YUSUF KAPLAN’IN TEMEL SORUNU
YENİ Şafak yazarı Yusuf Kaplan, amansız bir Fetullah ve Kemalizm düşmanı olarak beliriyor son günlerde.
*
O kadar ki...
Fetullahçılık ile Kemalizm’i aynı potada eritmeye çalışıyor ve “Gülenizm, Kemalizm’in çocuğudur” falan türü çok iddialı analizler patlatıyor.
*
Oysa aynı Yusuf Kaplan, bir zamanlar şu türden analizler patlatıyordu:
“Fethullah Gülen Hocaefendi ve onun samimi, ihlaslı, dur durak demeden ülke ülke koşan talebeleri, bu ülkenin emniyet supabıdır.”
*
Bir insan değişebilir. Gerçeği görebilir. Farklı düşünmeye başlayabilir. Aldatıldığına inanabilir. “Kandırıldım” diyebilir.
Bunların hepsi normaldir.
Hepsi insana dairdir.
*
Yeter ki...
“Ben kısa süre öncesine kadar çok ama çok yanlış analizler yapmış, okurlarımı çok hatalı bir şekilde yönlendirmiş, büyük laflar etmiş bir adamım. Ama artık akıllandım. Artık büyük laflar etmeyeceğim, büyük ahkâmlar kesmeyeceğim, iddialı saptamalar yapmayacağım” desin, demeyi bilsin.

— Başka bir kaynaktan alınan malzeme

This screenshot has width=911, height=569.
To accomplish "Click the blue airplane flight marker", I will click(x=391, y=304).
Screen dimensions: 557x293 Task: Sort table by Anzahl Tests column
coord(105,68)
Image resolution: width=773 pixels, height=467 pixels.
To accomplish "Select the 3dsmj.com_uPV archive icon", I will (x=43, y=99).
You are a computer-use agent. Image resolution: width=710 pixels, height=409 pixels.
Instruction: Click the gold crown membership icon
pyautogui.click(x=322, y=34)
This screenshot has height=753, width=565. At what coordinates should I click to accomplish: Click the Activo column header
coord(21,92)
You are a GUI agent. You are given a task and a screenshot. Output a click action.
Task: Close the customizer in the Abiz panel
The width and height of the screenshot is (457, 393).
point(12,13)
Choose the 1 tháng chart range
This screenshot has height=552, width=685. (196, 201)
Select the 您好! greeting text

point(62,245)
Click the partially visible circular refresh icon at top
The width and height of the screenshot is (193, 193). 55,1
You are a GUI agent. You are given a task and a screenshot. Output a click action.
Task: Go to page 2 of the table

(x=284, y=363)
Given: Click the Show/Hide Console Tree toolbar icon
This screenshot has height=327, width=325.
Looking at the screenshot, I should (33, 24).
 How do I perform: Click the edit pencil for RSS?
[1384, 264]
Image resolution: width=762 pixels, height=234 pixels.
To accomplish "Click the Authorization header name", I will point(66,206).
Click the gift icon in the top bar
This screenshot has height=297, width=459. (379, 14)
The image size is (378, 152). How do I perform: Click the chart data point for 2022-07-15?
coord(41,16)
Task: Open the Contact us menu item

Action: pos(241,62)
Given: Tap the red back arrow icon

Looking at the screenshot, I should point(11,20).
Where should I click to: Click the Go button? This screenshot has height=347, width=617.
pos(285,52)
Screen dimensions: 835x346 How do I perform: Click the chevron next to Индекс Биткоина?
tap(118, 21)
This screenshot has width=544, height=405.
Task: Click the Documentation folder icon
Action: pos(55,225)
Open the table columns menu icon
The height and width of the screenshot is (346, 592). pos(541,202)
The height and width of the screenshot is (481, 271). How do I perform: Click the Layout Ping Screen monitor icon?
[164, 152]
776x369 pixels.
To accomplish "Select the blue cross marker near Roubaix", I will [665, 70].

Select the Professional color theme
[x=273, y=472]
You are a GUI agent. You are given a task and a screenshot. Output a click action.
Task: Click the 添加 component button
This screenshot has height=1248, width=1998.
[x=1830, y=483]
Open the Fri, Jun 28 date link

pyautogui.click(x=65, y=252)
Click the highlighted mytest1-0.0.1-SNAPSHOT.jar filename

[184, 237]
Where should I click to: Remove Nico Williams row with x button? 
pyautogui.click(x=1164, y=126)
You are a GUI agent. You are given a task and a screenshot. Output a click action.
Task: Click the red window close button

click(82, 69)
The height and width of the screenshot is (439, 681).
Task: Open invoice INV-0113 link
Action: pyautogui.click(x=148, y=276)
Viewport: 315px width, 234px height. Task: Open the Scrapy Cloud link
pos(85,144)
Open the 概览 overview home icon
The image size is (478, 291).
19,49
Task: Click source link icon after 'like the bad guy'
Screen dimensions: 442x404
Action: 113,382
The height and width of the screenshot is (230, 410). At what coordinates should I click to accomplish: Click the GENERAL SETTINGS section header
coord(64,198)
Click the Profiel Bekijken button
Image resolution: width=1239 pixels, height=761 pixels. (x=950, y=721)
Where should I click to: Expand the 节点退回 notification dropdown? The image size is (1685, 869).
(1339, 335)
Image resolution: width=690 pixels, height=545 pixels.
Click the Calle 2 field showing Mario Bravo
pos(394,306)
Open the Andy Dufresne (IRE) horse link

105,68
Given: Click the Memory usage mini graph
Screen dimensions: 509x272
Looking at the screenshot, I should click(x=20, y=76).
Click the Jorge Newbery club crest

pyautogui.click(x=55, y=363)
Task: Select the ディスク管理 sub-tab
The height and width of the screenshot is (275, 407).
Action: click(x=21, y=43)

ÜÇ FİLM, ÜÇÜ DE BİRBİRİNDEN BERBAT
- BEN-HUR: Taha Akyol’a sonsuz katılıyorum: 1959 yapımı Ben-Hur’da samimiyet vardı, ihlas vardı, adanmışlık vardı... Yenisinde ise içi boşaltılmış bir teknolojik gösteri var. 1959 yapımı Ben-Hur’un tiryakisi olanlara sesleniyorum: Gitmeyin bu filme... Küfür etmekten helak olursunuz.
*
- TARZAN: Kardeşim basitçe ve eğlenceli bir şekilde anlatsana bize Tarzan denilen olguyu... Ne kasıyorsun? Ne diye işi Afrika sömürgeciliği bağlamına oturtup sıkıcı bir tarih dersine çevirmeye kalkışıyorsun? Bıraksan da Tarzan ağaçlar arasında uçsa, Jane’le hiç de karmaşık olmayan bir aşk yaşasa, ormanın derinliklerinde meşhur haykırışını yankılandırsa... Nedir yani?
*
- KAN BAĞI: “B sınıfı” aksiyonların bile kendine özgü bir çekiciliği varken bu film, hakikaten iticilikte bir zirve... Aksiyon sahneleri zayıf, diyaloglar feci, mesajlar zorlama, konu arkaik... Enteresan tek bir tarafı var: Filmin başında ak düşmüş sakallarıyla bayağı bir karizma haline gelmiş Mel Gibson abimiz, filmin sonuna doğru tıraş olunca karizmasını gülünç derecede yerlere çalıyor.
İLBER HOCA TORUNUNUN ADIYLA NASIL KAFA BULDU
İLBER Ortaylı ile enfes bir bayram sohbeti yaptık.
- Haşhaşiler üzerine konuştuk.
- Cahillik üzerine konuştuk.
- Eski bayramlardan söz ettik.
- Kurban kesimine karşı çıkanlara laf soktuk.
Falan...
*
Bu arada İlber Hoca’nın henüz bir yaşına basan torunu varmış.
Hemen adını sordum:
“Ali Deniz” dedi.
Ardından da espriyi patlattı:
“Bu isimle ileride Tunceli’den milletvekili olabilir.”
Kendi koymamış torununun adını...
“Peki siz çocuğunuza ne isim vermiştiniz?” diye sorunca da...
Gururla “Tuna” dedi.
*
İlber Hoca ile yaptığımız bayram sohbeti, bu akşam saat 21.00’de Tarafsız Bölge’de.
İSHAK ALATON
İSHAK Alaton vefat etmiş.
Gerçekten enteresan, gerçekten sıra dışı, gerçekten esprisi kuvvetli, gerçekten zeki, gerçekten üretken, gerçekten değişik bir işadamıydı.
*
Birkaç yıl önce...
“Galiba Adam Smith öldü. Çözüm için belki de insanlığın Karl Marx’ı yeniden keşfetmesi gerekiyor” demişti de kıyamet kopmuştu.
*
Nur içinde yatsın.
GAZETELERE ÖNERİ
HEMEN “KHK mağdurlarının köşesi” diye bir bölüm açın.
Tirajınızın ikiye katlanması garantidir.